I shrug. "Things happen. Think about it. Don't make up your mind, we'll talk about it tomorrow. But remember, we should have decided before next council meeting."
"That's only a month," he says.
I know.
"Marriage is a big thing," he adds.
"I've been married before," I say.
"I know. I asked everybody everything about you." I must look non-plussed because he explains, "I know you were a Captain. I know you're from West Virginia, I know you hated the commune when you were first here, I know you're almost never sick, you never had any children and that you're ex-husband is still in the Army and that he's stationed in California. People respect you, a lot of people came to the meeting tonight just to vote for you."
"How did you know Evan's in California?" I ask.
"Claire, one of the newcomers from two years ago, she works in transmissions. She told me you got mail forwarded from an E. Jansch from some base in Southern California."
I occasionally get stuff from Evan, not much, not often, and I usually pitch it.
"I admire you a lot," he says. "I don't want your charity, I want, well to start, I want your respect."
"It wouldn't be charity, Dormov," I say. "I get up some mornings at 3:30, 4:00 a.m., and I'd expect you to do the same."
He doesn't say anything.
"You checked up on me?" I'm not sure if I like this or not.
"Well, not exactly, I just remembered what people said about you, and then because people knew we were friends, it's a small place, people like to talk."
"I find this all a little unnerving, and I find the way Alexi is looking at me, well, I'm not sure what it means.
"Think about it," I say briskly, "I'd like to have you and Theresa." I find as I say it, I mean it. Oh, I know that the moment Theresa throws a tantrum I'm going to wonder how I ever got into this, but for right now, I really feel it. I need not to be alone, and Alexi is someone I could live with.
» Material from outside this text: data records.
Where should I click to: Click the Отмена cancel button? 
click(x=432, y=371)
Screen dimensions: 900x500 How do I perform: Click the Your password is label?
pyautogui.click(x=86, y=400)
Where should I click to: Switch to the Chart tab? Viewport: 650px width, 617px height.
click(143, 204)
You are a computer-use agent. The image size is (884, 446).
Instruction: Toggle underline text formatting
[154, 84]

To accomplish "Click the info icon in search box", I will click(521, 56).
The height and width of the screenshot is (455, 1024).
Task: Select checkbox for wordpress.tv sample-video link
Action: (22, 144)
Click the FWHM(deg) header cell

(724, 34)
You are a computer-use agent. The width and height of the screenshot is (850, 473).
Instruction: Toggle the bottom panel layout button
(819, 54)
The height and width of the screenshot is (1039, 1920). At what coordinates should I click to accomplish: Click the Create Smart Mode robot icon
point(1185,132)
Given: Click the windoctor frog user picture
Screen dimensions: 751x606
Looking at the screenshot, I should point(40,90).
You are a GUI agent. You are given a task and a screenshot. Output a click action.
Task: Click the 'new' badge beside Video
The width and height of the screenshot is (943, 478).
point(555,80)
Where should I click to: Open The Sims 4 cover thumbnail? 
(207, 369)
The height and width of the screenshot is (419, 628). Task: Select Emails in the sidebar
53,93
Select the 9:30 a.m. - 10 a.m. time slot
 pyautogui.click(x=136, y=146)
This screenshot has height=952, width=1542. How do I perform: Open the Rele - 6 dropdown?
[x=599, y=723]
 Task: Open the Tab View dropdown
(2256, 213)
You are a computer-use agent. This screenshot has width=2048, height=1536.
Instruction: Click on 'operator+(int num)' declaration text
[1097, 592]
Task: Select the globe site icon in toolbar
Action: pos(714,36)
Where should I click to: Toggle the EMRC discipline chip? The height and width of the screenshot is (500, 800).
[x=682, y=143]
"We could try it," I add, "at least for Theresa's sake. If it doesn't work out, I throw you out. It's not an irrevocable decision."
He nods slowly.
I know well enough when to leave, I stand up and he stands up, too.
He opens the door and then says, "Well, how about," shyly, "I mean if we're thinking about getting married, if you wouldn't mind, a good night kiss?"
And after that he says, "How about if I walk you home?"
GHOST (Zhang)
"Ni hao ma?" the nurse says, smiling at me. Mandarin 'How are you,' literally translates as 'You good, huh?'
"Hao," I answer, 'good.' Actually I feel dreadful. I have finally decided that it's not adjustment to a different time zone, I have been sick the entire week since I got here. I am running a fever and I have the backache to end all backaches and if I throw up one more time I will hang myself in despair.
I catalogue my complaints for the nurse who frowns and tells me that I am not in the system. "Ni gang lai-le ma?"
I went to a special secondary school where we spoke nothing but Mandarin, I can dream in Mandarin, so how come my fever be-fogged brain has to translate laboriously to recognize, "You just got here?"
"Dui," I manage. Right.
"Huaqiao ma?" 'Are you overseas Chinese?'
"Dui." I think for a moment before I add, "Can I sit down?"
He checks me with a monitor and informs me brightly that I have a fever, apparently an infection, and slaps a tab on my arm. I'm not sure how long he says to leave it on, I'm not really paying much attention. I have decided it would be altogether too impolite to put my head down on the table. He comes back, peels the tab off and tells me to come back in three days.
Then I'm out on the street again. So much for the most advanced medical system in the world. I want to be home in New York. Instead I wait for a bus. I have to ask three times about where to sit. I keep getting up and down confused in Mandarin. I walk to the back muttering loushang, houbiar, upstairs back, like it is my mantra. It doesn't really bother me when the front separates from the back of the bus, but when the top separates and we cut up into the overcity there's this moment where the thing rises as if cresting a hill and my stomach rises with it. I am not violently ill, but it is purely a matter of will.